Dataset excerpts
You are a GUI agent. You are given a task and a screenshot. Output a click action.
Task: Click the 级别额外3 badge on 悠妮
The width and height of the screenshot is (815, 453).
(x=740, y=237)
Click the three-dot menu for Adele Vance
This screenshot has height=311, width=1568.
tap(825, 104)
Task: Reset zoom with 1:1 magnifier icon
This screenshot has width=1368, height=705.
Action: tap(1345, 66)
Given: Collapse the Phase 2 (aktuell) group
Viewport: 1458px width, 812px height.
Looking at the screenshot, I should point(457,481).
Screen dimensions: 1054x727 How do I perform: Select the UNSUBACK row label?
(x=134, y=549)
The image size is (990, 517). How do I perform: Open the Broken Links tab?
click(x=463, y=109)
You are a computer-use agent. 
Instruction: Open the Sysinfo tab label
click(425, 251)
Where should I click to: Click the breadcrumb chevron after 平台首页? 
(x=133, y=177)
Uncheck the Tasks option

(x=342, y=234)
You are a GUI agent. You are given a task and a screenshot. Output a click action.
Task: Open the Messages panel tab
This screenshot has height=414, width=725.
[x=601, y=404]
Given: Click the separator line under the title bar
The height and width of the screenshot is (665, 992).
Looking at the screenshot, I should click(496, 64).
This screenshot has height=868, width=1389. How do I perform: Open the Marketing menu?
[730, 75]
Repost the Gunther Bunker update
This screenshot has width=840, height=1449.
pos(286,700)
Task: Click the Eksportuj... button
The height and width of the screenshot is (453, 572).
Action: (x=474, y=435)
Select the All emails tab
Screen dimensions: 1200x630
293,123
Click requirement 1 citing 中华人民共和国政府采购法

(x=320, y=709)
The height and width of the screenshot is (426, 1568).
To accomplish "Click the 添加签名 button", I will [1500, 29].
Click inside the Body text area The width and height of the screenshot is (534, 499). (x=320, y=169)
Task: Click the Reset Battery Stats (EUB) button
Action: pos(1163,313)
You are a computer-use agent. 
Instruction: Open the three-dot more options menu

▸ **What the task requires**
Look above for every line with the word "three" and copy it.

▸ **Completed task**
Click the three-dot menu for Adele Vance
Instruction: Open the three-dot more options menu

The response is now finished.